De 1853 à 1864, date de sa mort, le visage de Lyon change radicalement d’apparence. Vaïsse réalise de grands travaux sur la presqu’île, détruisant les ruelles étroites héritées du Moyen Âge et du 16e siècle. Il souhaite favoriser les transports, bâtir une ville plus propre, édifier des immeubles bourgeois, mais également faciliter l’intervention de l’armée dans une ville sujette aux insurrections ouvrières.

Après l’inondation dévastatrice de 1856, il impose la création de digues et de quais insubmersibles sur le Rhône et l’interdiction des bâtiments en pisé de terre. C’est à cette occasion que le parc de la Tête d’or est aménagé, pour protéger des crues mais aussi offrir aux Lyonnais un vaste espace vert au cœur de la ville.

Édouard Herriot (1872-1957)

 

Au début du 20e siècle, Lyon, devenue grande cité industrielle (chimique, métallurgique et automobile), a la réputation de ville embrumée : elle est souvent comparée à Londres et son terrible smog. La ville connaît également une augmentation importante de sa population, liée à l’exode rural et aux différentes crises politiques internationales.

Élu en 1905, le maire Édouard Herriot engage alors une politique d’équipements modernes afin de faire de Lyon une ville propre, aérée et contemporaine. Il s’entoure pour cela de l’ingénieur Camille Chalumeau, du médecin-hygiéniste Jules Courmont et de l’architecte Tony Garnier.

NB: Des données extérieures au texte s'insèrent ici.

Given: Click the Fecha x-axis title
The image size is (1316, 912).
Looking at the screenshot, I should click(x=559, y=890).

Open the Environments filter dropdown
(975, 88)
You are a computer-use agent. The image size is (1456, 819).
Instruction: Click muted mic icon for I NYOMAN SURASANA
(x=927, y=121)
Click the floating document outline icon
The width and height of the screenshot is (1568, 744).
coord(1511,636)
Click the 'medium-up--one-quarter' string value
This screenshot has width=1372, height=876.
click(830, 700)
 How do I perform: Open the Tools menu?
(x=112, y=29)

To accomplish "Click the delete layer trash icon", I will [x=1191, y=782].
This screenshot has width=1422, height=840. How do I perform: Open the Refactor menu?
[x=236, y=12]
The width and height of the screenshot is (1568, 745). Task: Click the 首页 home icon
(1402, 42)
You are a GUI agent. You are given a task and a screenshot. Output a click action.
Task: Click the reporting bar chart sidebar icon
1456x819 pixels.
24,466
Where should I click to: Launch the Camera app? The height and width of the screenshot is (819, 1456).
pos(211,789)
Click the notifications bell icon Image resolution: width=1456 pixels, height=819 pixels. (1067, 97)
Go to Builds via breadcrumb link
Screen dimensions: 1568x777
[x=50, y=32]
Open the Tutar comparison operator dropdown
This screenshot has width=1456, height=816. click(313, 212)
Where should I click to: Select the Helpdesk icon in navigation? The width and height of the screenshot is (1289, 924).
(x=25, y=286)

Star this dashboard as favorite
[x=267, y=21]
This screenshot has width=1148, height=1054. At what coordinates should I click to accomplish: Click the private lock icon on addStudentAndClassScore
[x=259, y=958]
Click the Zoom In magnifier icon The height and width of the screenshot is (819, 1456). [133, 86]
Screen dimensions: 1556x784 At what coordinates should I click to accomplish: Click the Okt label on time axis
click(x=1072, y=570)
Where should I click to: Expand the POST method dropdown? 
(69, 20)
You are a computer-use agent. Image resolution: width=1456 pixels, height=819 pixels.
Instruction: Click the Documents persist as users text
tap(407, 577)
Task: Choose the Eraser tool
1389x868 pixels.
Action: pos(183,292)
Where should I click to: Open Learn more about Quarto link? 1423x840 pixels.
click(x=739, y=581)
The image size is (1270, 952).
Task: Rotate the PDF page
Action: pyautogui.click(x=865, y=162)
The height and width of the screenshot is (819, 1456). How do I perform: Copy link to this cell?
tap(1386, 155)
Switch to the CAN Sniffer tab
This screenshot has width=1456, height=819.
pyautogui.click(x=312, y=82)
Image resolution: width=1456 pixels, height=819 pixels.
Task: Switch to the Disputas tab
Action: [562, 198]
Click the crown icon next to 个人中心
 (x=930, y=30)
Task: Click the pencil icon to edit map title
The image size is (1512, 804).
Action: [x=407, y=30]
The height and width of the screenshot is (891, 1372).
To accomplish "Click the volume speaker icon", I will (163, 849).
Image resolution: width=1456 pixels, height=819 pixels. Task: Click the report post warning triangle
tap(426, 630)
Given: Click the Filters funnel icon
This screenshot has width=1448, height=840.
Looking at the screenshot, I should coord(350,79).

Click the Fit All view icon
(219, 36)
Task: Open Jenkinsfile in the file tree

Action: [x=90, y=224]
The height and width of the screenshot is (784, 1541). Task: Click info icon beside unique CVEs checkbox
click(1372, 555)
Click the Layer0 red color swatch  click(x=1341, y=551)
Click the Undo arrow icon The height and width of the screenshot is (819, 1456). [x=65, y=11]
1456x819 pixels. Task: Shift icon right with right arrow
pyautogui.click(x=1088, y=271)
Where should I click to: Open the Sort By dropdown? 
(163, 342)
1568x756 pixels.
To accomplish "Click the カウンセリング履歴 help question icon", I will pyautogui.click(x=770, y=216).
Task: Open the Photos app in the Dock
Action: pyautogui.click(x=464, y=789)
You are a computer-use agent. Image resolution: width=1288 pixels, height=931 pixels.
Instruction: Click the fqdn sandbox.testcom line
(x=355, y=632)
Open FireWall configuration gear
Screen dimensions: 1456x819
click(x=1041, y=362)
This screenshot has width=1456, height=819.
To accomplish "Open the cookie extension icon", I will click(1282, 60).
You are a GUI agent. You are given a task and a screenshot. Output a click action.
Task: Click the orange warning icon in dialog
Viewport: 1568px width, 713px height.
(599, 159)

Le maire et l’architecte imaginent ensemble un nouvel urbanisme respectant quatre principes : le fonctionnalisme, l’espace, la verdure et l’ensoleillement. De nombreux équipements publics sont créés (hôpital de Grange Blanche, stade et abattoirs de Gerland) et les premiers logements sociaux apparaissent dans le quartier des États-Unis.

C’est à cette époque que Lyon se dote également d’un réseau de rues et de boulevards adaptés à la circulation automobile naissante.

Homme politique de premier plan, Edouard Herriot est contraint de se retirer de la vie politique nationale et lyonnaise par la Seconde Guerre mondiale. Il retrouve son siège à la mairie de Lyon en 1945, mais les dernières années de sa vie sont marquées par un certain immobilisme.

Il décède en 1957 laissant derrière lui une ville radicalement transformée.